Indian Transplant Newsletter. Vol.17 Issue No.: 52 November 2017 - February 2018
Champions of lung transplantation
Indian Transplant Newsletter.
Vol.17 Issue No.: 52 November 2017 - February 2018
Print ISSN 0972 - 1568
“You cannot believe in God until you believe in yourself,” quoted by Swami Vivekananda was the strongest message in my mind in the morning of a beautiful day in November 2017. It was 8 AM in the morning. I was driving to work. I was hopeful to make some headway in taking care of a patient who was very sick. I just met this patient in my clinic in the past week, and now developed acute respiratory failure. As I was parking my car, my mind was filled with these questions. Can this patient live? Can this patient get out alive from this horrific respiratory failure? Can we find a suitable pair of lungs before it's too late? My beeper, which kept ringing, interrupted my thoughts. It read, “ Dr. Kaza, please call. We are primary on an offer for one of our patients. We have 30 minutes to respond.” I rushed to the nearest computer. I logged into our United Nations Organ Sharing Network (UNOS). Every 10 minutes, a patient is listed for transplantation in UNOS.
The Division of Transplantation is under Office of Special programs,which is categorized under Health Resources and Services Administration (HRSA). The HRSA is governed by the Department of Health and Human Services in the United States of America. The Division of Transplantation has two service lines, Organ Procurement and Transplantation Network (OPTN), and the United States Scientific Registry of Organ Transplant Recipients (SRTR). The United Network for Organ Sharing website (UNOS) is where all patients awaiting organ transplantation are listed. The urgency for transplantation for lung transplantation is based on “Lung Allocation Score” or LAS score. The LAS score is based on wait list urgency, i.e. risk of death in the first year awaiting lung transplantation and post transplant survival, i.e. chances of survival in the first year with lung transplantation. So, sicker the patient, higher the LAS score. The first step, in organ allocation, is elimination. All the transplant candidates on the wait list, who are not suitable due to blood type, height, weight, and other medical factors, are automatically screened. Then, a secure computer application process will determine the order in which candidates will receive offers. There are 58 local donor service areas and 11 regions that are used for organ allocation. However, since heart and lungs have less time to be transplanted, radius from donor hospital is used instead of regions for organ allocation.
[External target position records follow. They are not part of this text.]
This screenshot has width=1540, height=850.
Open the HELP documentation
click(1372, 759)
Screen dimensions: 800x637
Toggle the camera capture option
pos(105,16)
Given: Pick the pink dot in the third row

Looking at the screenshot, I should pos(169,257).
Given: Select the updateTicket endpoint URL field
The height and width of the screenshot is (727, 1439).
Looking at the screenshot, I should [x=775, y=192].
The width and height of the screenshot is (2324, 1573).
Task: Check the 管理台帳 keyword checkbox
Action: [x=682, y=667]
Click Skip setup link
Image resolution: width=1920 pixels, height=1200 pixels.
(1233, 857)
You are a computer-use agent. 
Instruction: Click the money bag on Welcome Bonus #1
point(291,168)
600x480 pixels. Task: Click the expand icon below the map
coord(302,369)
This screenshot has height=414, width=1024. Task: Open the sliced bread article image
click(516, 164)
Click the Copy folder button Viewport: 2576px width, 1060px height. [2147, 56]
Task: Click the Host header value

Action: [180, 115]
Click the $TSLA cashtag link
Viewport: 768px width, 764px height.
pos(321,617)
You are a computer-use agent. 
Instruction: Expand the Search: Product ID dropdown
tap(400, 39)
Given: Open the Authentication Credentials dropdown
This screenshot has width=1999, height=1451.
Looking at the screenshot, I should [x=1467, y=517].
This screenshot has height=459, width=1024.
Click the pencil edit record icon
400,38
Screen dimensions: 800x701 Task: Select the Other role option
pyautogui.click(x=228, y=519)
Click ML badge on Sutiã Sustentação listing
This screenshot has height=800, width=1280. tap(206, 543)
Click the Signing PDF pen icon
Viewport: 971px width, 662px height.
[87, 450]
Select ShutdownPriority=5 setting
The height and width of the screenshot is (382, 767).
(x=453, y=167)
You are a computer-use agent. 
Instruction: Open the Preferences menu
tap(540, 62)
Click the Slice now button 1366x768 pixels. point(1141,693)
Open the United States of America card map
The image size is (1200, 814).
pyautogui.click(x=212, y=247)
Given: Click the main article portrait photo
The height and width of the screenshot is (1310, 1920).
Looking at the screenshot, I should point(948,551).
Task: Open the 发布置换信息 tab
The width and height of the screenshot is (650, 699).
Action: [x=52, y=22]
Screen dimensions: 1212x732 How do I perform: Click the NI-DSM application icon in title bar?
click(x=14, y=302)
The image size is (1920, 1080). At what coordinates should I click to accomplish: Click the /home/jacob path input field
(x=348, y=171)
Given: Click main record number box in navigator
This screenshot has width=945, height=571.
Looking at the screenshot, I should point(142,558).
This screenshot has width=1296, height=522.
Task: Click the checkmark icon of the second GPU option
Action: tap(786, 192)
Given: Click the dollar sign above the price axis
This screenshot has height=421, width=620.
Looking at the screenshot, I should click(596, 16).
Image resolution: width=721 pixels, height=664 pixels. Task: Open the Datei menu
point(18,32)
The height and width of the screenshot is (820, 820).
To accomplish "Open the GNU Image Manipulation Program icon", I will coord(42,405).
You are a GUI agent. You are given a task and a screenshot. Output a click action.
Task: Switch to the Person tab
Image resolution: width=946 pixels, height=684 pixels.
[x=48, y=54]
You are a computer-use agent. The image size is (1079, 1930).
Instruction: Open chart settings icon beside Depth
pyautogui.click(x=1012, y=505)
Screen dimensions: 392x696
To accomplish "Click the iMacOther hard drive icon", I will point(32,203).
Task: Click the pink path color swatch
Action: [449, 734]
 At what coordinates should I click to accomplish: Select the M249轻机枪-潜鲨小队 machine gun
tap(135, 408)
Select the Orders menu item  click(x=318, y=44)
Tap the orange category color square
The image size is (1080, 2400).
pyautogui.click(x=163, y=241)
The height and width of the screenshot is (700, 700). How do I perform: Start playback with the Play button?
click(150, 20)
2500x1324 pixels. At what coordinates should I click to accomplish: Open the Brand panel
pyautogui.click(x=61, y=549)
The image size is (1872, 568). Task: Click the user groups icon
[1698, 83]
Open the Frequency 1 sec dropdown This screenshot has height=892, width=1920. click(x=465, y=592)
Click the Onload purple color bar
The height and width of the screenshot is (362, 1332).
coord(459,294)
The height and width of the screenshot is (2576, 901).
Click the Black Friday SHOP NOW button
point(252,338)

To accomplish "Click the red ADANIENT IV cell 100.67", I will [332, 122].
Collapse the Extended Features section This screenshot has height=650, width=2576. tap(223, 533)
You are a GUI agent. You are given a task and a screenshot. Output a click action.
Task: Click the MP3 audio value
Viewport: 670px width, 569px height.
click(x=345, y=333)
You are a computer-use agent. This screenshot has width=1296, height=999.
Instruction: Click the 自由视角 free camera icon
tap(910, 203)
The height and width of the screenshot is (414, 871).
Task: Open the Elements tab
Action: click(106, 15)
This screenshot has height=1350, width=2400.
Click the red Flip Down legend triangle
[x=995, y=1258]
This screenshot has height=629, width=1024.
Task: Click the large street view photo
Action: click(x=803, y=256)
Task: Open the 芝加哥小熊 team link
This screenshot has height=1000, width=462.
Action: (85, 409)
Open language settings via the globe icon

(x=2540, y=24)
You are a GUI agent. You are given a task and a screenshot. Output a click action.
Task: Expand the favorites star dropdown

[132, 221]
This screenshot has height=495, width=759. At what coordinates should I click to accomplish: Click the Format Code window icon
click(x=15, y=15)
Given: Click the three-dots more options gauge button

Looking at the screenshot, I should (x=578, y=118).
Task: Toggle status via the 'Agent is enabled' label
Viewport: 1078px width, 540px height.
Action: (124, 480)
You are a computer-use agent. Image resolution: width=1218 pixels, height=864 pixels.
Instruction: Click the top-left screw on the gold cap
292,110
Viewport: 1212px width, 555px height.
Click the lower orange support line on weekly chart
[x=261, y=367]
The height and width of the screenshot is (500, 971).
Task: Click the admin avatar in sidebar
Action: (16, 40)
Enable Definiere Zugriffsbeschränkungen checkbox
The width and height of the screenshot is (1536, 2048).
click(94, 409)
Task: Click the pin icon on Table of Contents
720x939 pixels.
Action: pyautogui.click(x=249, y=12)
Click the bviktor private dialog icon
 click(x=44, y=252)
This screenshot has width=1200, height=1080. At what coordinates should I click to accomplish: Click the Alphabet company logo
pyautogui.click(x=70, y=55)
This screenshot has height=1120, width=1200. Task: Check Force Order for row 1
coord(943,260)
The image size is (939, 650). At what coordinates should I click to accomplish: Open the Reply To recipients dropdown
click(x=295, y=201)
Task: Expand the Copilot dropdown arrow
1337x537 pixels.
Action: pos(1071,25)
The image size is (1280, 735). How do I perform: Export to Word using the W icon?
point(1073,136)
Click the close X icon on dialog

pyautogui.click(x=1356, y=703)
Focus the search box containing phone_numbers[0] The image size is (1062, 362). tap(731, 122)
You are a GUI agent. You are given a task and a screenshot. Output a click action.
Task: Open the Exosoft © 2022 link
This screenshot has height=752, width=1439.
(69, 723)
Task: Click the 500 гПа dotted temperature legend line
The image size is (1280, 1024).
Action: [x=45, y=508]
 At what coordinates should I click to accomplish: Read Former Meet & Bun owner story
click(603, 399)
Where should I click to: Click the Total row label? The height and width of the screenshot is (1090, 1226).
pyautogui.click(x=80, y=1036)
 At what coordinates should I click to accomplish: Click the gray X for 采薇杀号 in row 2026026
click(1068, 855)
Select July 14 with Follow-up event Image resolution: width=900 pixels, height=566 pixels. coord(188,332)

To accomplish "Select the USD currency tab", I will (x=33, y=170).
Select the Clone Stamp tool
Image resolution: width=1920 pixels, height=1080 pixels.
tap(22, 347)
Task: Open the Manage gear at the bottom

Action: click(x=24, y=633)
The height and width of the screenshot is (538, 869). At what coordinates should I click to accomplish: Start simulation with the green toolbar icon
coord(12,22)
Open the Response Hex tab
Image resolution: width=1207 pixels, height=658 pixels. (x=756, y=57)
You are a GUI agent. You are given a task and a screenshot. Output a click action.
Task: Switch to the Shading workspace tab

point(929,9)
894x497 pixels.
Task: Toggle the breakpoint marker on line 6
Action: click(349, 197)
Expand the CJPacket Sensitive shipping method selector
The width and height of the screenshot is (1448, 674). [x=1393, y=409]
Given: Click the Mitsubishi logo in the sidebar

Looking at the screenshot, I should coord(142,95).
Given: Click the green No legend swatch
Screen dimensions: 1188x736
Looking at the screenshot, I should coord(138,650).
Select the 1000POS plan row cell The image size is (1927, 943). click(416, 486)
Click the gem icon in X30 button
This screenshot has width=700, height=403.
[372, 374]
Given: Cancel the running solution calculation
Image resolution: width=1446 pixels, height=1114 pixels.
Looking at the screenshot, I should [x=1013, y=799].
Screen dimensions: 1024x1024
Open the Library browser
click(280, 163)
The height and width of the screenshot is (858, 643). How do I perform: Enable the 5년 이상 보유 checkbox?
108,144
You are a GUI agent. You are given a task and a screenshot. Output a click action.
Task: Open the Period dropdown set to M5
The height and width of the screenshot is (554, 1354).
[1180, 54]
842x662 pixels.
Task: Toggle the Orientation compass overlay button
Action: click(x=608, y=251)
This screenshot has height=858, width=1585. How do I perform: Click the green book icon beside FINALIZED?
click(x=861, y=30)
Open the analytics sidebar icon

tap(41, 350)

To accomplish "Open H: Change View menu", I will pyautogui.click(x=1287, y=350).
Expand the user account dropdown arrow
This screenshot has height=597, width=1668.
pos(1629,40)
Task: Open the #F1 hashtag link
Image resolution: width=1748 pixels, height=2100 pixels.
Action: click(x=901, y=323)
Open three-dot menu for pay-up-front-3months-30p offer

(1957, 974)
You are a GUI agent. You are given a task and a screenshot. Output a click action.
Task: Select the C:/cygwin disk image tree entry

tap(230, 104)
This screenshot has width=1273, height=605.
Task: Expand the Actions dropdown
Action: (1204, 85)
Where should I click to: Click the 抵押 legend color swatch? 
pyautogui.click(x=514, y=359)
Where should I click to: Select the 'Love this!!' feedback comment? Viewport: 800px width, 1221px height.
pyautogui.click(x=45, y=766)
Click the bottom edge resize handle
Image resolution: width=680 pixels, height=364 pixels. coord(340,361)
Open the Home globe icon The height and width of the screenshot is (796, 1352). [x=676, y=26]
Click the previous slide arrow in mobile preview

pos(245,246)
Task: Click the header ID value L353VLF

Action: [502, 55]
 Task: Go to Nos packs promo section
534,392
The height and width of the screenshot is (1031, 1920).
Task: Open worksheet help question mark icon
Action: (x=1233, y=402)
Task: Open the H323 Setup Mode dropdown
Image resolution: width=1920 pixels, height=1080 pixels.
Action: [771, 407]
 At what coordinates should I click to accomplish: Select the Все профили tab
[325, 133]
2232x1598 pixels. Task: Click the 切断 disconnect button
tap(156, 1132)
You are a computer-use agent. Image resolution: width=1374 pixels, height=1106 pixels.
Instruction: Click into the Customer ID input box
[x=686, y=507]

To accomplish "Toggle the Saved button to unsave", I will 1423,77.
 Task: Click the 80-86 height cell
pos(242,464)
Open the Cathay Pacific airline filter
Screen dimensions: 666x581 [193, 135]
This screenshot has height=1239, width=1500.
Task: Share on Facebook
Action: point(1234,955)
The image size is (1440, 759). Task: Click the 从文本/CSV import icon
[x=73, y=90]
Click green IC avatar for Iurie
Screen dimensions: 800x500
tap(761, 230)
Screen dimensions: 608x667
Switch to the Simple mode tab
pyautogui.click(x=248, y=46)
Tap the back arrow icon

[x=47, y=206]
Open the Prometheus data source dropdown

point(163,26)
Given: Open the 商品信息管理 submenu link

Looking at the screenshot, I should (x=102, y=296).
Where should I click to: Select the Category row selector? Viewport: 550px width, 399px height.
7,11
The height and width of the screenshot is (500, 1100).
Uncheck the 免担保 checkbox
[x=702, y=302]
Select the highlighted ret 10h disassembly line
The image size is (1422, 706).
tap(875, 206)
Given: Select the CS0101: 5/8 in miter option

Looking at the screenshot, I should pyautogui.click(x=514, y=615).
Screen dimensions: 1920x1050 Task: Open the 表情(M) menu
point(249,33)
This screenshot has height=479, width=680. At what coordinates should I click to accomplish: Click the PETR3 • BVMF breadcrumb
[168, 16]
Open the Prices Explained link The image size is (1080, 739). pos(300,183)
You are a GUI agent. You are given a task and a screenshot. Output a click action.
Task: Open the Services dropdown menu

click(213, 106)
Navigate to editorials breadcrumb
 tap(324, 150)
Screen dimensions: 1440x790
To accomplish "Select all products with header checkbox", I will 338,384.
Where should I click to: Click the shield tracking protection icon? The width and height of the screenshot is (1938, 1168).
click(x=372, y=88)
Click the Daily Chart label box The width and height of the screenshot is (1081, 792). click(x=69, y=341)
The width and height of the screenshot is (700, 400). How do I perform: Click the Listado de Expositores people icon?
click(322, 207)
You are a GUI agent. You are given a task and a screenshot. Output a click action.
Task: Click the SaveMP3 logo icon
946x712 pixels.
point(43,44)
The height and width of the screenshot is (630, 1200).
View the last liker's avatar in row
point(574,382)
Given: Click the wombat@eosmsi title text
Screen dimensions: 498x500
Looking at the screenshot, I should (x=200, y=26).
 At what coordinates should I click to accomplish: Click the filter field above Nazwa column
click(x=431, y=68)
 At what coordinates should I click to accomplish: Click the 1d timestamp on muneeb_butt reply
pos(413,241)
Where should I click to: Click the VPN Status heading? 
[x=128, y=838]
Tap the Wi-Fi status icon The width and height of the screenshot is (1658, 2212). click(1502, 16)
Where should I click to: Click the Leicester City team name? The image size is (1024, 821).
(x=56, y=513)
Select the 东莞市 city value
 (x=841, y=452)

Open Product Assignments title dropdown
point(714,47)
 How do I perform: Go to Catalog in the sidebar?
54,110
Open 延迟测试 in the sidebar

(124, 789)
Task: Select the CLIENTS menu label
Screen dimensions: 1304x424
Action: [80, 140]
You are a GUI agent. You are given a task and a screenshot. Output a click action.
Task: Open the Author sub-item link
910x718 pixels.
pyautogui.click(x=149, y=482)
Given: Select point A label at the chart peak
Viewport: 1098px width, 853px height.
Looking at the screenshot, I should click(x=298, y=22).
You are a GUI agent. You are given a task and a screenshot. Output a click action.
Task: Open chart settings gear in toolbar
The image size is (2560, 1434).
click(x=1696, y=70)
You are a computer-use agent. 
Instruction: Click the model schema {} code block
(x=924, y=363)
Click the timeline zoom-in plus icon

In the United States of America, the 58 local donor service areas are managed by Organ Procurement Organizations (OPO). The OPOs are structured to provide services such as donor family support, management of organ donors and professional education. There is an onsite OPO coordinator who takes the responsibility to take donor history, especially, social history, family history and other relevant medical history. This information along with basic labs, such as complete blood count, basic metabolic panel, liver function tests, arterial blood gas, report of chest x-ray or any other radiological imaging is uploaded into UNOS donor net website. Each of us physicians involved in organ transplantation, have secure log in identification and password. The OPO coordinator works with the donor hospital to offer option of organ donation, informed consent, coordinate organ recovery and provide follow-up information to donor family and involved hospital staff. Determination of death is by circulatory, respiratory criteria or neurological criteria as per standard guidelines. Authorizations for organ donation are usually higher when personnel with experience and expertise approach donor families. During such challenging situations, it is imperative for transplant coordinators from OPO (not from donor or recipient hospital) to be able to manage conflict between family, treating physician andnhospital. The OPO coordinator is the central point in managing the donor while receiving recommendations about donor management from recipient teams.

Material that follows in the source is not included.